● **WHAT IS EXPECTED**: Your reply should hold every record exactly as given, with no pictures in it.

● **GIVEN DATA**:
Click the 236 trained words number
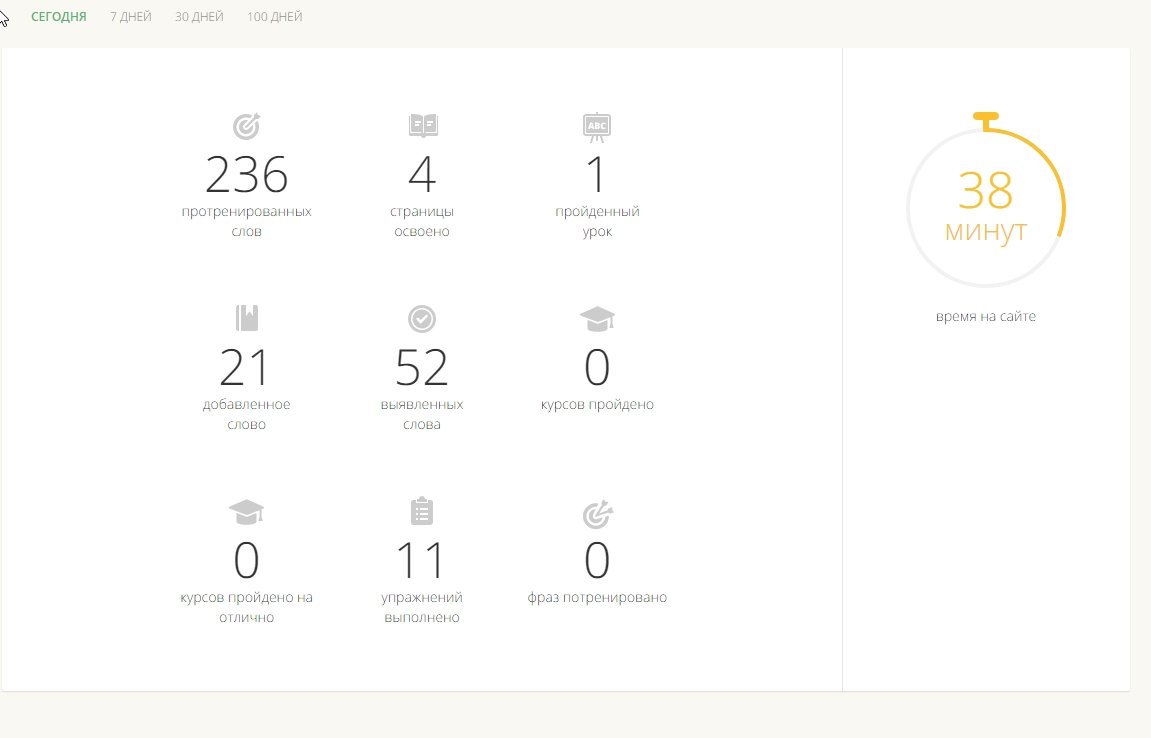Screen dimensions: 1151x738 246,175
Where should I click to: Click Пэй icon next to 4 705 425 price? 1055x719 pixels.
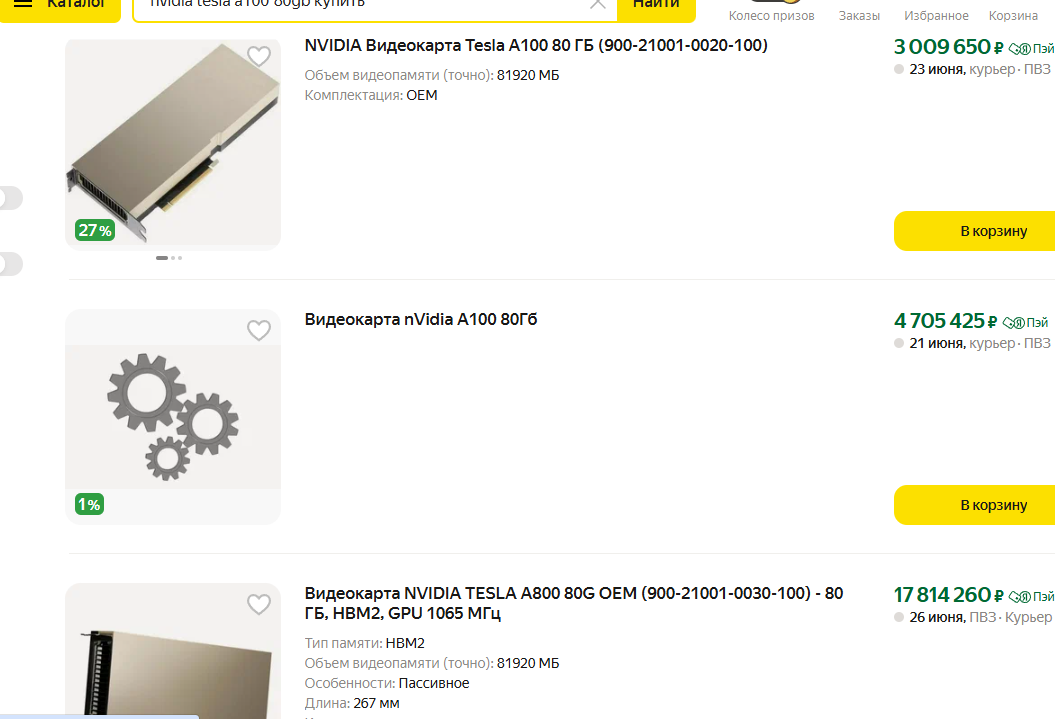pyautogui.click(x=1025, y=323)
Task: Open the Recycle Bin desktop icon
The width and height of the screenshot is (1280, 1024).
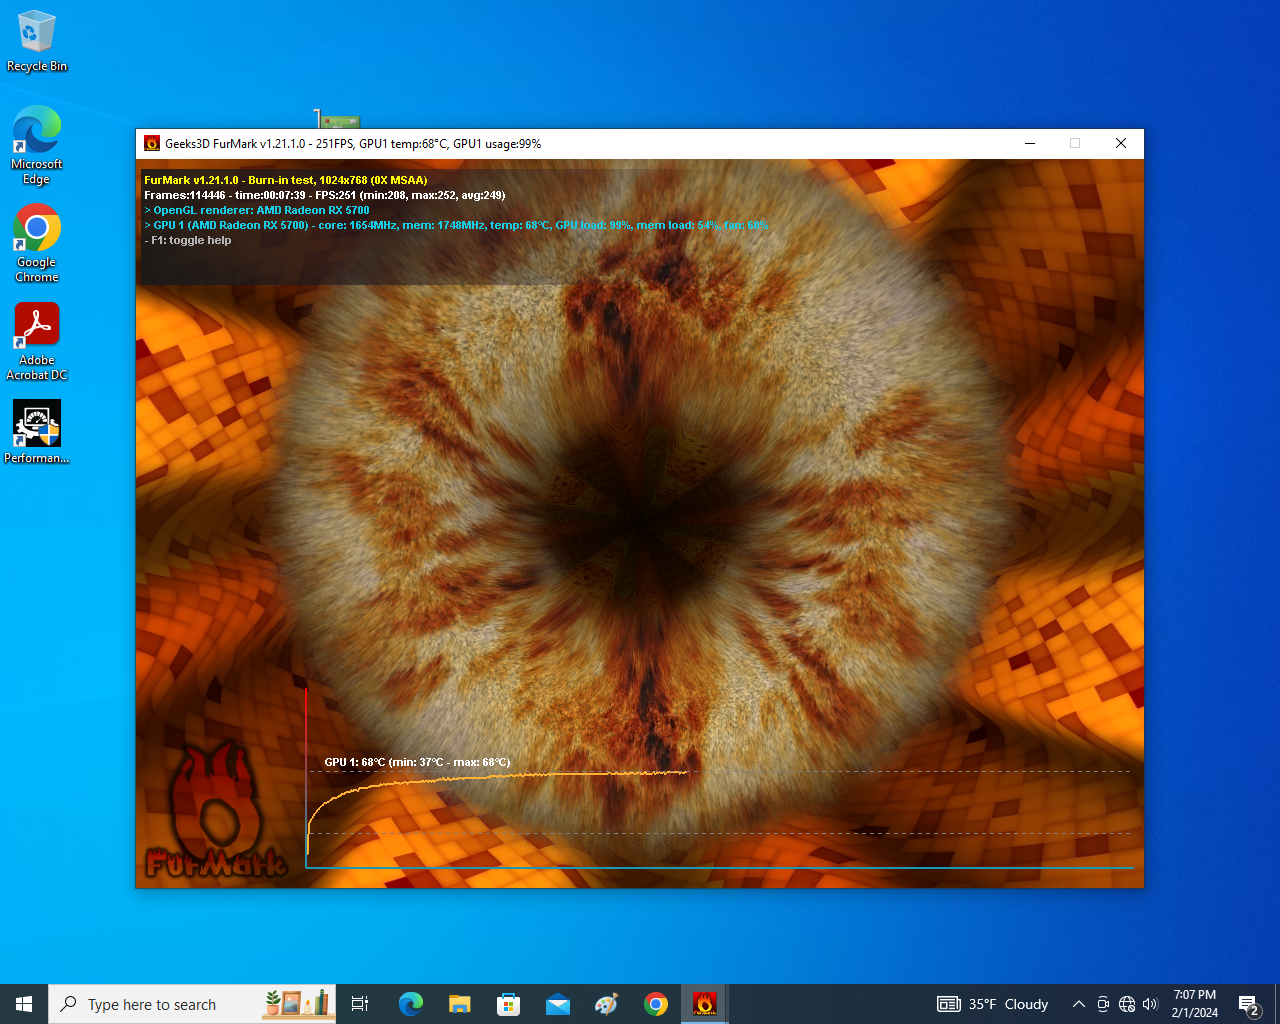Action: pos(36,40)
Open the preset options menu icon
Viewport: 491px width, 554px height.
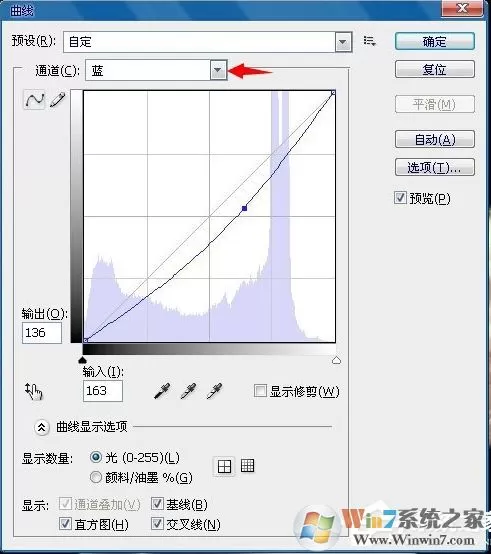click(369, 41)
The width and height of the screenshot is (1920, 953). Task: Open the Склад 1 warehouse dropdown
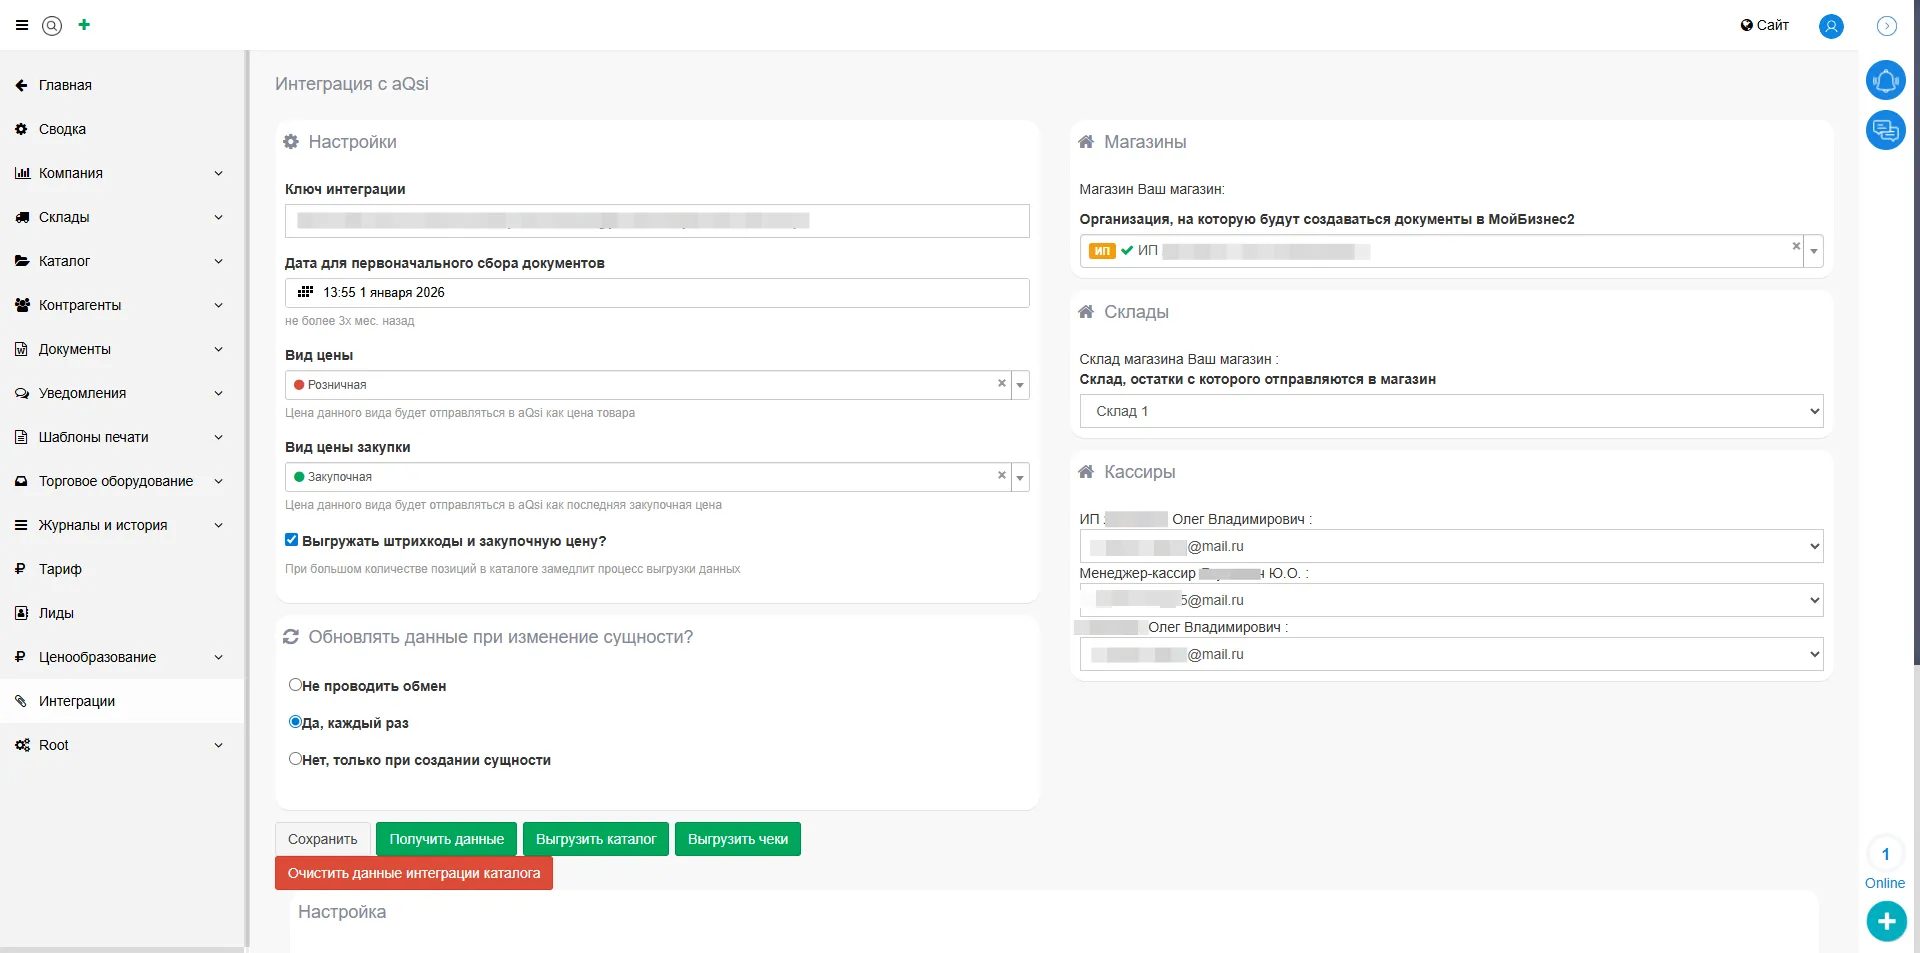(x=1451, y=411)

● **ANSWER FOR THIS EXERCISE**:
Click the 236 trained words number
Screen dimensions: 1151x738 246,175
Where should I click to: Click Пэй icon next to 4 705 425 price? 1055x719 pixels.
pyautogui.click(x=1025, y=323)
Task: Open the Recycle Bin desktop icon
The width and height of the screenshot is (1280, 1024).
Action: pos(36,40)
Open the preset options menu icon
Viewport: 491px width, 554px height.
click(369, 41)
The width and height of the screenshot is (1920, 953). Task: Open the Склад 1 warehouse dropdown
(x=1451, y=411)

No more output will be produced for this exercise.